Macron, candidat de l’explicite

Un trait aura sans doute marqué les esprits: Emmanuel Macron a essentiellement procédé par argumentation explicite. Ce réflexe s’est particulièrement senti dans le domaine économique, et tout spécialement monétaire. Le candidat d’En Marche a cherché à ouvrir un débat technique et rationnel sur le sujet. Il s’est donc engagé dans un jeu de ping-pong sur le fonctionnement de feu l’Ecu, l’ancêtre de l’euro qui partageait avec la monnaie unique à peu près autant de ressemblances que l’homme de Neanderthal avec le Sapiens Sapiens.

De ce point de vue, Emmanuel Macron n’a pas échappé à son profil: énarque, lettré, avec une mécanique intellectuelle bien huilée qui s’adresse à l’intelligence de son interlocuteur.

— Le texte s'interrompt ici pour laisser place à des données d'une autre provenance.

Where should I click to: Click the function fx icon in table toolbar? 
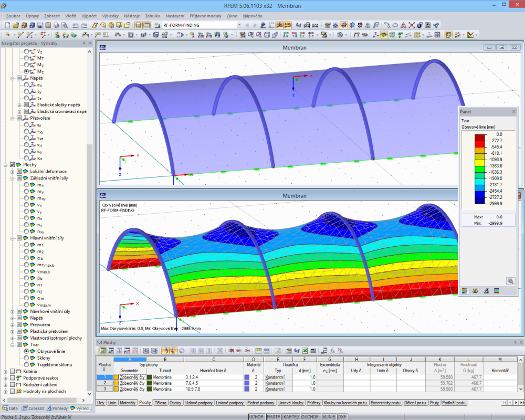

En ce sens, Macron peut se prévaloir d’une forme de présidentialisation qui devrait lui profiter. Ses partisans pourront toutefois regretter qu’il ait gâché ce gain net par des réactions parfois décevantes ou trop passionnelles aux polémiques faciles lancées par sa contradictrice. Sur ce point, il s’expose au risque d’une déception forte sur son manque de retenue dans des échanges délibérément agressifs de la part de son adversaire.

Le Pen, candidate de l’implicite

Au contraire, Marine Le Pen a essentiellement fonctionné par implicite, par allusions, par mots-clés qui touchent son électorat.

Ceux-là sont de deux ordres.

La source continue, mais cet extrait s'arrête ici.